● **Listed records**
|---|
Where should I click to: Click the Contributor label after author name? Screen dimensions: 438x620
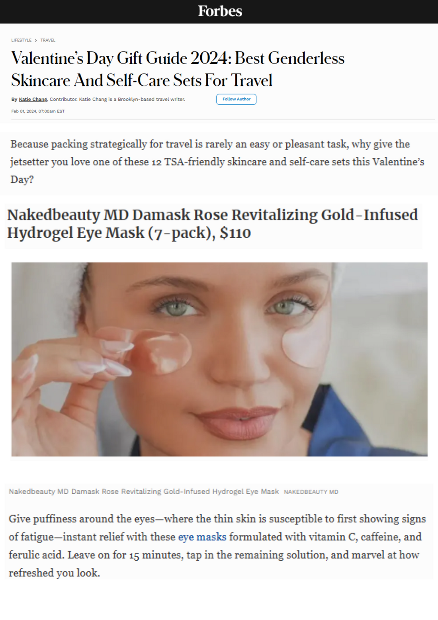click(x=63, y=99)
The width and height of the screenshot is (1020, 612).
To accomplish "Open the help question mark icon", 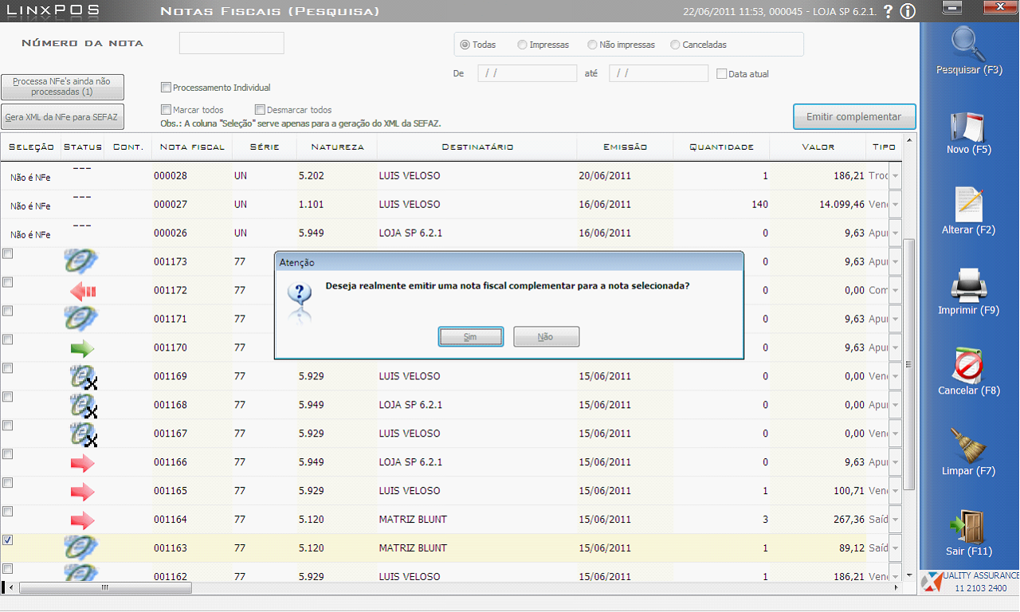I will (x=888, y=11).
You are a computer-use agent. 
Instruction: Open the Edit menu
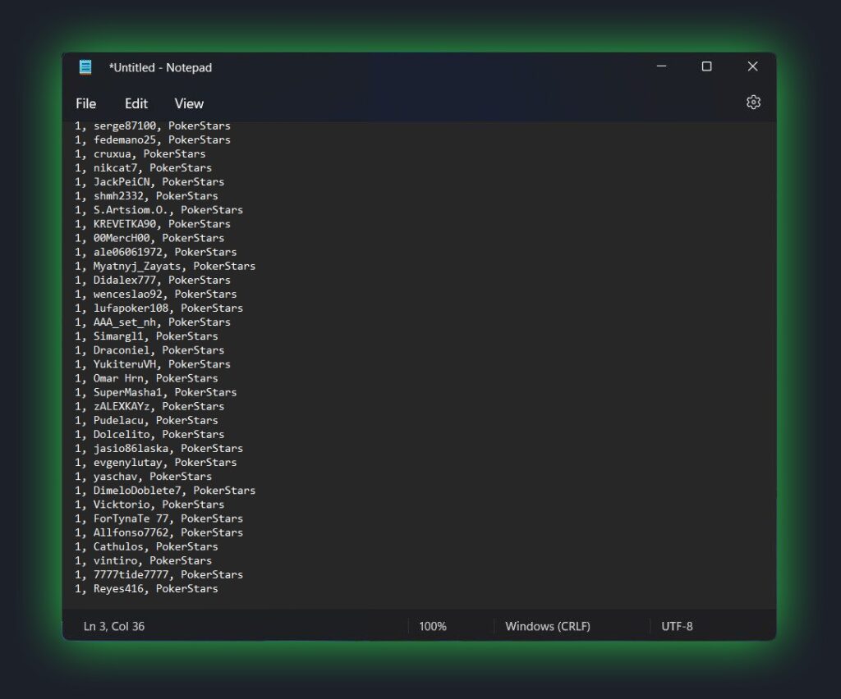136,103
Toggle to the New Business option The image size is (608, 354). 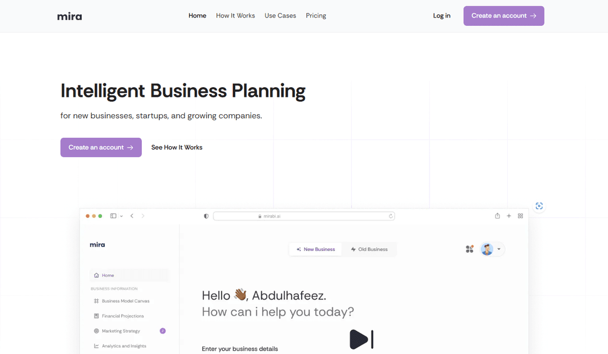[315, 249]
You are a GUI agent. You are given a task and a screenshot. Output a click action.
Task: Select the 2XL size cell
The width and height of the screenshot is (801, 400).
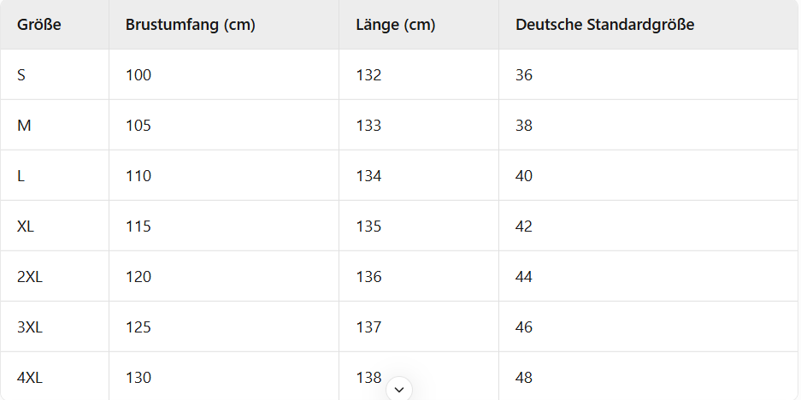pyautogui.click(x=30, y=277)
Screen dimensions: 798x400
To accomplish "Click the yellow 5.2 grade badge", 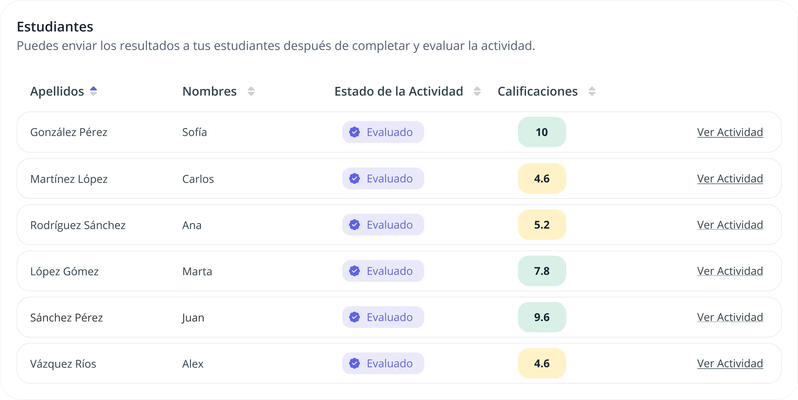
|---|
● **Work instructions**
Filter the preceding entries down to the lines with "agent".

● **Answer to the problem**
You are a computer-use agent. 
You are a GUI agent. You are given a task and a screenshot. Output a click action.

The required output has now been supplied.